やること 1 =
ワーケーションについての文章を、2文でまとめてください。
やること 2 =
ワーケーションについての文章では、ワーケーションで大きく期待されている分野の一つは何だと書かれていますか。
やること 3 =
次の(a)〜(c)がワーケーションについての文章の内容と合っているかどうか、はい・いいえで答えてください。それぞれ、決め手になった文章中の言葉もそのまま引いてください。
(a) ワーケーションでは家族旅行はできない。
(b) タイムマネジメントを意識することが、生産性向上につながる。
(c) 温泉地などに身を置くことで、高いリフレッシュ効果が見込める。

ページの抜粋 =
滞在先で仕事を行うことができるため、早めに仕事を切り上げ心置きなく休息を楽しむこともできます。働き方の自由度が増し、自分自身で仕事をコントロールすることができるため心にゆとりが生まれます。


家族と過ごす時間が増える  

ワーケーションを活用すれば仕事をしながら家族旅行を行うことも可能です。会社員には難しい印象のあった長期間の旅行ができるのもワーケーションならではの特徴です。真剣に仕事をしている姿を見てもらうことで家族の絆がより深まるかもしれないですね。


企業にとっての場合  


創造力、生産性が高まる  

ワーケーションを行うことにより大きく期待されている分野の一つは創造性です。非日常ならではの感動、体験及び、仕事と休暇が一緒になった時間を意図的に作り出すことによって創造力が養われます。また、働き方の特性によりタイムマネジメントを意識することとなり、生産性向上へとつながります。


メンタルケアに有効である  

自然豊かなリゾート地や観光名所、温泉地など自らが楽しむことのできる環境に身を置くことで、高いリフレッシュ効果が見込めます。仕事内容から発生することのあるストレスや悩みの問題も、ワーケーションを行うことで改善し、満足度の上昇へとつながります。

取り出した記録 =

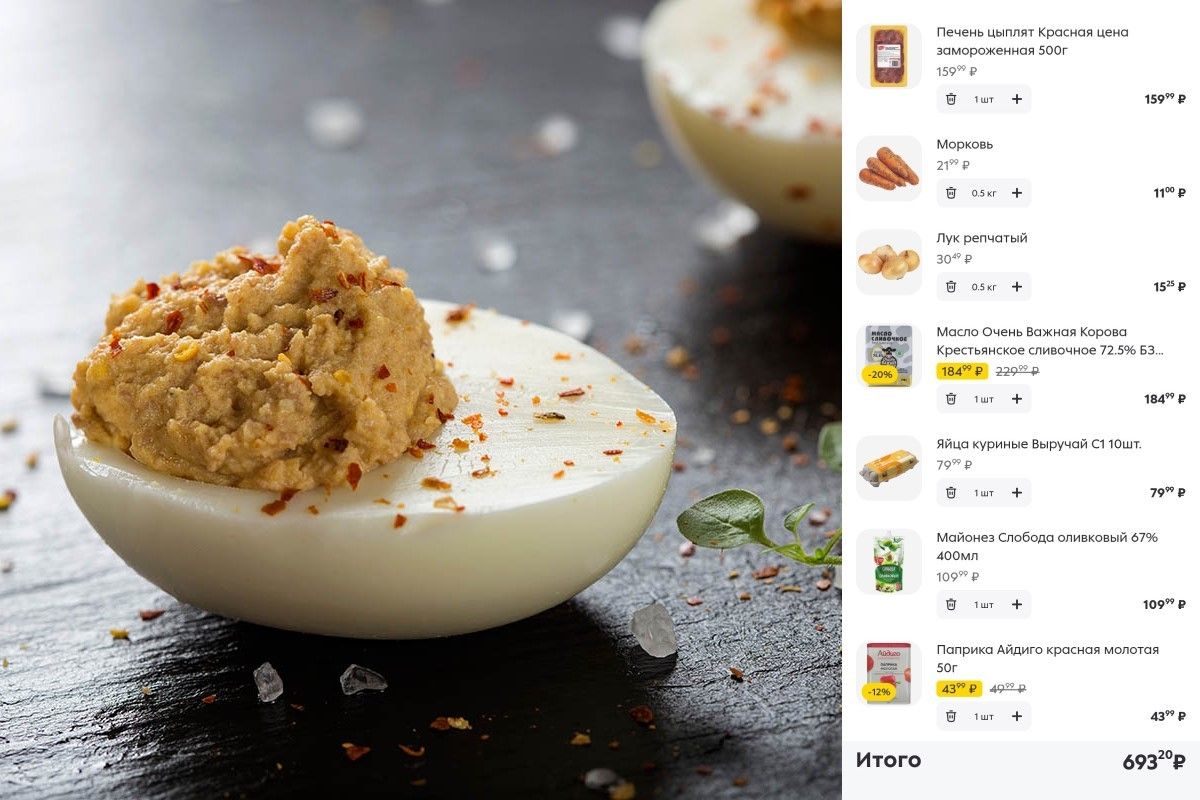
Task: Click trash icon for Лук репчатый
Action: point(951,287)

...

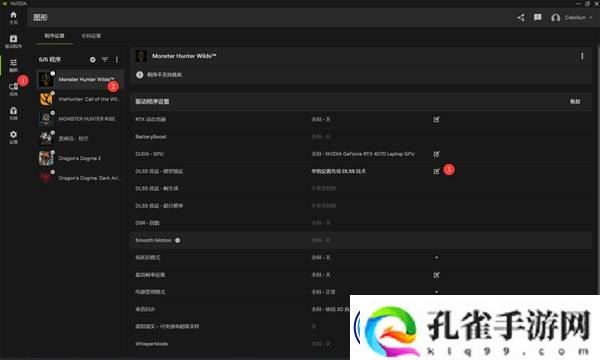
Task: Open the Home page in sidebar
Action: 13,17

答え 1 =
ワーケーションを使うと、滞在先で仕事をしながら家族旅行もでき、働き方の自由度が増して心にゆとりが生まれます。企業にとっては創造力や生産性が高まり、楽しめる環境でリフレッシュできるためメンタルケアにも有効だとされています。

答え 2 =
創造性です。

答え 3 =
(a) いいえ。「ワーケーションを活用すれば仕事をしながら家族旅行を行うことも可能です。」
(b) はい。「働き方の特性によりタイムマネジメントを意識することとなり、生産性向上へとつながります。」
(c) はい。「自然豊かなリゾート地や観光名所、温泉地など自らが楽しむことのできる環境に身を置くことで、高いリフレッシュ効果が見込めます。」